Saying I love coffee is an understatement. The first words out of my mouth upon waking was always, “I need coffee.” I am sure that you all can relate. However, coffee, for me, especially espresso, did not love me back, especially on an empty stomach. I used to be able to function with a regular iced coffee with a splash of homemade almond milk, however this quickly escalated into iced coffee with two shots of espresso. Even then I was tempted to increase the amount of espresso in my daily coffee routine. Yikes! I started to feel worse after consumption, migraines, bloating and severe intestinal cramping. Unfortunately, I had to take a step back from my coffee addiction and realized that it was more of a social thing than actually NEEDED caffeine. After all, I am a morning person and usually ready to go by 7 AM.
Coffee is a well-known irritant for those suffering from IBS, gastritis, Cohn’s, colitis etc., and for the most part should be avoided! After giving up all forms of caffeine, I noticed a huge difference and improvement in my digestive health & migraines. I felt amazing!! I turned to green juices or smoothies in the morning and relied on vegetables and super-foods to power me through the day.
Since I am all about balance and do not believe in depriving yourself, I started to SLOWLY re-introduce coffee back into my system, 1 shot of espresso once or twice a week. I feel that I can manage that amount weekly without having any digestive health issues. Honestly, after giving it up for almost year, I’ve realized it wasn’t necessary. First part of addiction, is admitting right? So today, I introduce to you my Mocha Espresso Re-Fuel Smoothie- my once and a while morning or afternoon 3 PM slump treat.
Mocha Espresso Re-Fuel
1 cup homemade cashew milk (or any type of nut milk)*
1 tbsp. ground flaxseed
1 tbsp. cacao powder
2 T mixture of raw cacao nibs + raw espresso beans (see below)
1 ½ frozen banana
1 medjool date*
Sea salt to taste
Extra shot of espresso (optional)
Dash of cinnamon (optional)
*I find that cashew milk tends to be creamier in texture, smoother, and sweeter compared to other nut milks. I personally find that cashew, due to its richness is the better option with coffee! Here is a great recipe.
*Add more dates or maple syrup if you prefer a sweeter tasting smoothie (The recipe above has more of that strong espresso flavor.)
Note: if you end up making your own cashew milk, you can control the consistency (thick or thin). If you make your own cashew milk on the thicker side you might not need to add a frozen banana to thicken up the smoothie. I tend to omit the banana when I have made a thicker cashew milk. You can also find my own recipe for chocolate cashew milk here, that would be great to use. The recipe is in the comments. All you would need to do is add in the extra ingredients (minus the banana!)
What you need to do:
In a food processor blend together 1 cup of espresso beans (I tend to use beans that have flavors of chocolate, caramel & toffee) with 2 T of raw cacao sweet nibs. (Navitas Naturals is a good brand). Pulse until just combined, you want the mixture to be slightly grain-like. You can store the left over mixture in a container.

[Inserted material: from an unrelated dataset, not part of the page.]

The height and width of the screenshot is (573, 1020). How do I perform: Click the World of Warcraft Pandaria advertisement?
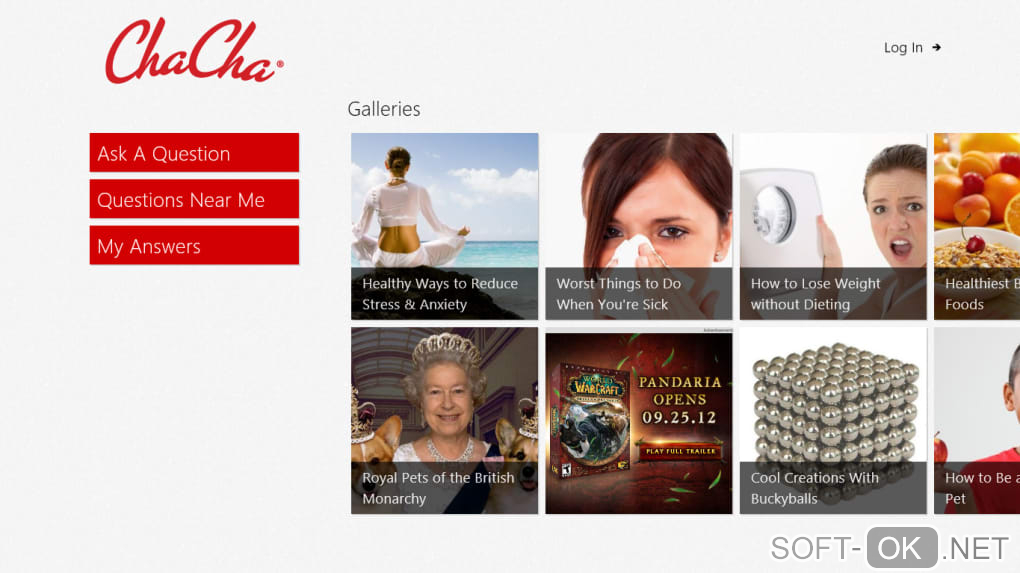pos(639,423)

Next, in a blender add the cashew milk, cinnamon, sea salt, cacao/espresso mixture, ground flaxseed, cacao powder & date(s)/maple syrup. Blend together on high speed for about 2 minutes - I prefer the cacao/espresso mixture to still be present in the smoothie, added a little crunch. Add the frozen banana and more cashew milk (if needed) blend on high for another few minutes. Last, Add 2-3 ice cubes for an extra cold frothy drink.
Finally, poor, sip, love, & conquer the day!
Why you need this:
Cacao nibs are even better for you than dark chocolate! They are cacao beans that have been roasted, separated from their husks, and broken into smaller pieces. They aren’t quite as sweet as chocolate but delicious in smoothies and all baking recipes.
Cacao may also help to keep your bowel movements regular! Who doesn’t love that just by eating this cacao bean can help your digestive health! Chocolate = good digestive health = sign me up! They are also one of the best dietary sources of magnesium which can help in the prevention of migraines! Another reason why I use cacao nibs or cacao powder in my recipes!